====== Given passage ======
1754 opera by Christoph Willibald Gluck

Le cinesi (The Chinese Women) is an opera in one act, with music composed by Christoph Willibald Gluck. The Italian-language libretto was by Pietro Metastasio, and he described it as a componimento drammatico. This libretto had first been set by Antonio Caldara in 1735. For Gluck's rework, the piece is often considered as an azione teatrale, even though Metastasio and the composer both retained the original designation. The work was first performed for the Austrian royal family at the Schloss Hof on 24 September 1754, on the occasion of the visit of the Empress Maria Theresa to the household of Saxe-Hildburghausen.

Max Loppert has commented on Gluck's relationship with the Austrian royal family and its bearings on this work. The work has also been characterized as a satire on then-contemporary opera conventions.

==Roles==

Roles, voice types, premiere cast
| Role | Voice type | Premiere cast, 24 September 1754 |
|---|---|---|
| Lisinga | contralto | Vittoria Tesi |
| Silango | tenor | Joseph Friebert |
| Sivene | soprano | Theresia Heinisch |
| Tangia | contralto | Katharina Starzer |

==Synopsis==
The Chinese women of the title are Lisinga and her two friends, Tangia and Sivene. The only other character is Lisinga's brother Silango, who has just returned from Europe. To entertain him, they perform arias in contrasting styles:
- Lisinga sings a tragic scena, as the character of Andromache.
====== Given data ======
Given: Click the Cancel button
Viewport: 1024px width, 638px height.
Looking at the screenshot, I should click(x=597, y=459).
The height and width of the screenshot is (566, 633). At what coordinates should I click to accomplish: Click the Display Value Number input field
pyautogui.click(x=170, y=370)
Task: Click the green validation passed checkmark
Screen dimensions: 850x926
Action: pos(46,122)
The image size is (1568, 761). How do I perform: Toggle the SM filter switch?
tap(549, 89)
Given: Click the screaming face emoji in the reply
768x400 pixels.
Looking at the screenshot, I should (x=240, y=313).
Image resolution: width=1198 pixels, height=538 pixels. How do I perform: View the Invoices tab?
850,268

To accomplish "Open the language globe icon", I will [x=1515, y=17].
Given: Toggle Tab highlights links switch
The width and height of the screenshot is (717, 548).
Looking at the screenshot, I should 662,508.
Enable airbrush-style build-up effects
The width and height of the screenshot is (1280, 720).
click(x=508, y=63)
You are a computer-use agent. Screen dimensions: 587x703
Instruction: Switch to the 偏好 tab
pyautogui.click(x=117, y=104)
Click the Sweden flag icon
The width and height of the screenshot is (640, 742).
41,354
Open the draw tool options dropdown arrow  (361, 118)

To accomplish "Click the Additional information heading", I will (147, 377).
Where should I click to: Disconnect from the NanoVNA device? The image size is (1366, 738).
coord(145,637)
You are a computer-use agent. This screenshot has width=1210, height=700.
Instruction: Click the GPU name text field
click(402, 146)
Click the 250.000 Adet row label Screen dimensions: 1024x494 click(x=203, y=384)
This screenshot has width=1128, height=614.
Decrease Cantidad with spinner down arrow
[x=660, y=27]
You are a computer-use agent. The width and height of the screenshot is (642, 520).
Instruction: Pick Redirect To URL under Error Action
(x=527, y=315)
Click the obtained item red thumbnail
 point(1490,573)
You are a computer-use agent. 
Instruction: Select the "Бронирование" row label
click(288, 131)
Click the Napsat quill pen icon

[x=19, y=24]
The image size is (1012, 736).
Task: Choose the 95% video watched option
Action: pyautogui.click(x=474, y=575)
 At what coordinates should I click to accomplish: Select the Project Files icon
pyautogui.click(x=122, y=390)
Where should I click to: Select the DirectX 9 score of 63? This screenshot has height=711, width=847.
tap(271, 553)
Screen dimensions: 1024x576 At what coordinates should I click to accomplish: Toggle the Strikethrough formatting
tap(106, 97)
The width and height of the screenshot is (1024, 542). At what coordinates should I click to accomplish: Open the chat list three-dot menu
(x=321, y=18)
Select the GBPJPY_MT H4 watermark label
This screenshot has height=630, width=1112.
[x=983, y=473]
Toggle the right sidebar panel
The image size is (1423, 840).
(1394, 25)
======
Task list:
A) According to the Le cinesi article, who wrote the Italian libretto for the opera?
B) Write the next part of the Le cinesi article, going on from its last line.

Results by task:
A) Pietro Metastasio

B)
- Sivene and Silango sing a pastoral duet as shepherdess and shepherd, respectively. The two already share romantic feelings towards each other.
- Tangia, who is envious of Silango's affection towards Sivene, sings a comic aria that pokes fun at a young Parisian dandy standing before a mirror, and thus indirectly satirising Sivene.
The characters agree that each style has its drawbacks. The opera concludes with a ballet, The Judgment of Paris, sung as a vocal quartet.

==Recordings==
- Deutsche Harmonia Mundi EL 16 9575 1: Isabelle Poulenard, Gloria Banditelli, Anne Sofie von Otter, Guy de Mey; Orchestra of the Schola Cantorum Basiliensis; René Jacobs, conductor
- Orpheo Cat: 178891A: Kaaren Erickson, Alexandrina Miltcheva, Marga Schiml, Thomas Moser; Munich Radio Orchestra; Lamberto Gardelli, conductor.